I laughed at this, but this joke is probably out of date now.
In Australia, at least, every venue (restaurant, shop, indoor place you spend more then 5 minutes in) has a QR code that links to a form to add your name/email for contact tracing.
I guess the alternative is a book and pen and the front (which places have as backups) but it would be interesting to if all these QR codes everywhere have introduced many security issues or how much easier it actually made contact tracing vs the book.
I've had the idea of glueing a QR code that would load up the Rick Roll video on top of some ad's code (it was a big billboard on the wall of a pedestrian tunnel promoting Munich/Bavaria's bid for the 2022 winter olympics), but never actually executed it...
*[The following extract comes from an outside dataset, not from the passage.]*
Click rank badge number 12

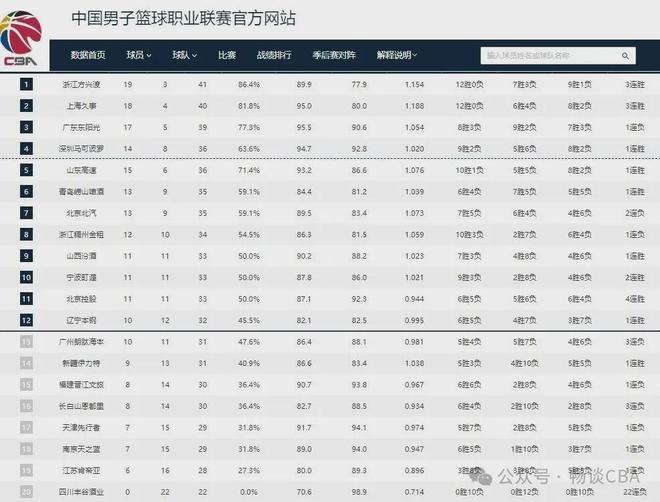tap(26, 320)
1. No harm was done (at best you'd get a Site Cannot be Reached, at worse someone with more malicious intentions would recreate the site prior to the expiration and steal information).
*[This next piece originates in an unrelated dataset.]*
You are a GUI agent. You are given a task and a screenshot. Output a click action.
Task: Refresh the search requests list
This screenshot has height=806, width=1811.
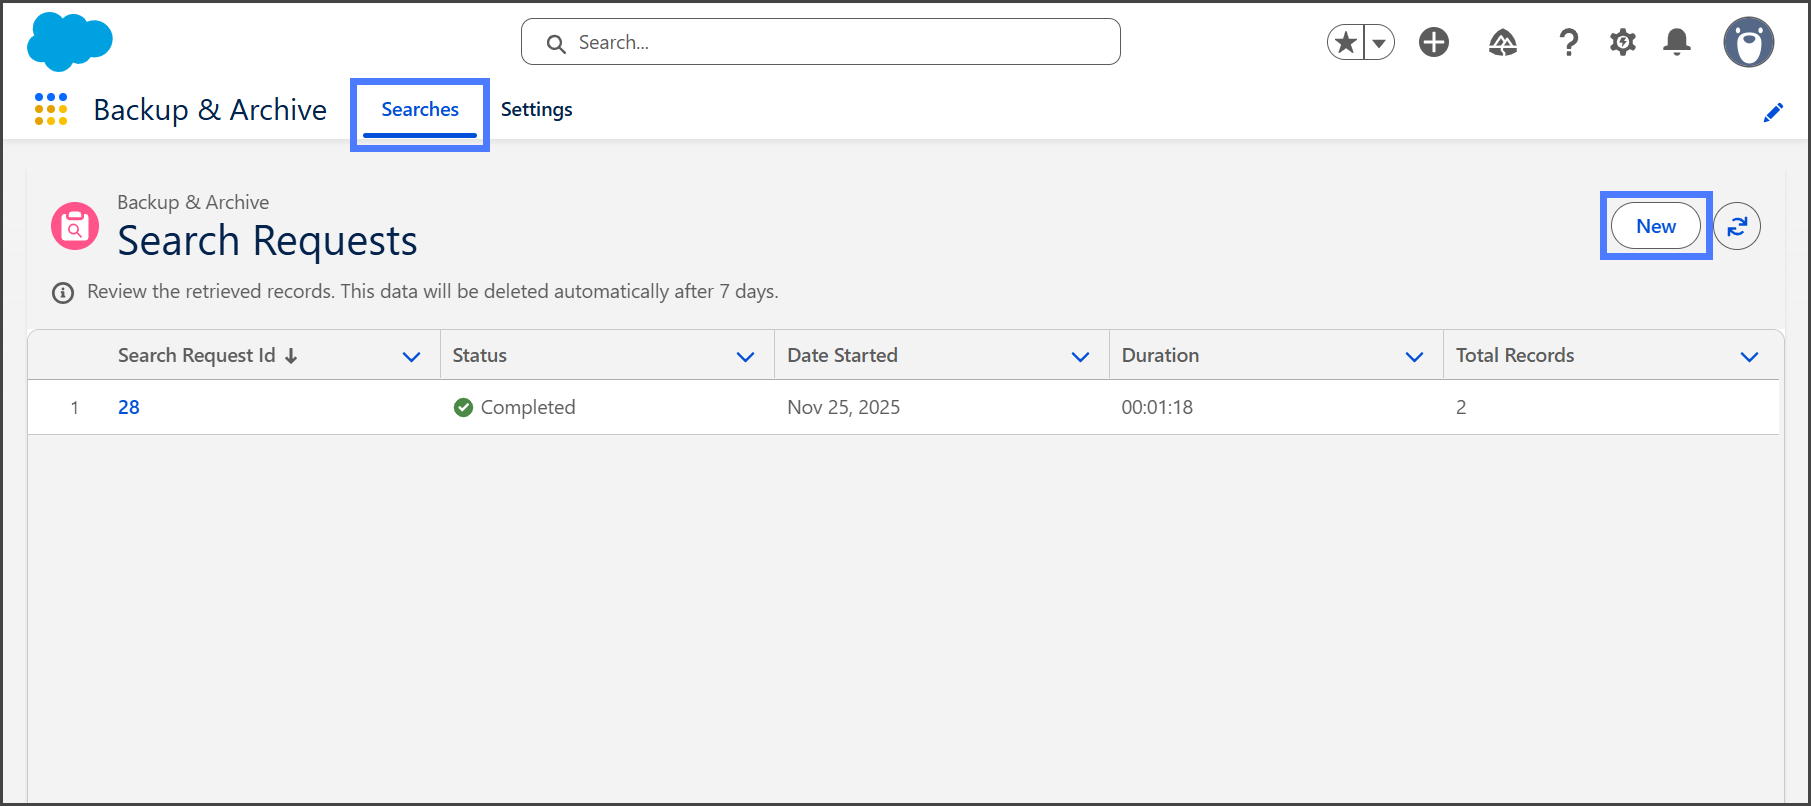pyautogui.click(x=1737, y=226)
2. It's not really "public shaming" - I'd argue the company is not really an entity that can be "shamed" since it's a human emotion, but even if companies could feel emotions it would be more of embarrassment than shame.
3. The post itself says they will give the domain back.
4. Not that much time passed (at most 21 days per the post)
5. The publicity of the post increases the likelihood it will go back to the rightful owner.
I can still see your post, for what it’s worth. I didn’t downvote (or flag) you but I do think you should think hard about whether there was really any good reason for you to respond in such a condescending and finger-wagging way. Show us the real harm done by this harmless (and frankly a little productive) prank.
Edit: and yes I see the irony in my finger-waggy tone. :D
You should give it back, noticing a domain is expired and registering it is not a hack to be proud of, honestly it's kind of a dick move that anyone with $1.99 can pull off. You're also not teaching anyone any lessons by saying they should have updated their contact info and enabled auto-renewal with the registrar. It's most likely due to a simple processing error or simple administrative mistake neglecting to update their card on file, etc. But take down the public shaming statement from the website and let them take back their domain.
To be fair, it's probably worth registering and then offering it to the original owner at cost to prevent a more malicious user from holding it hostage.
My intention is for it to be returned, whilst also sharing an entertaining, and educational message with the community. Don't let your domain names expire otherwise anyone can have them. ¯\_(ツ)_/¯
Eh, that’s exactly what I’d do. Register it, get a LOL out of it, then hand it over. I’d even give it to them for free. It’s funny and it’s harmless and teaches them a lesson with some mild embarrassment.
Heh. I can only imagine the reaction you'd get if you tried to report to the front-line support staff that their NFC shortlink domain registration had expired.
This "simple administrative mistake" could easily lead to the next SolarWind-style breach in a different setting. A nonchalant attitude towards site reliability engineering is exactly what is not needed.
You would be surprised at how many state/government service started printing QR codes (for more info) everywhere only to neglect the domain name. One that stood out to me was at Los Angeles International Airport. The sign said to scan get more info (flight info? I can't remember). I scanned and ended up on a parked domain name.
The OP is a perfect gentleman for not using the domain to exploit people instead. I want to say "how the hell do they let the domain name expire?" but I've worked in large companies where this was the running joke every few weeks. There must be a better way to notify people about an expiring domain name.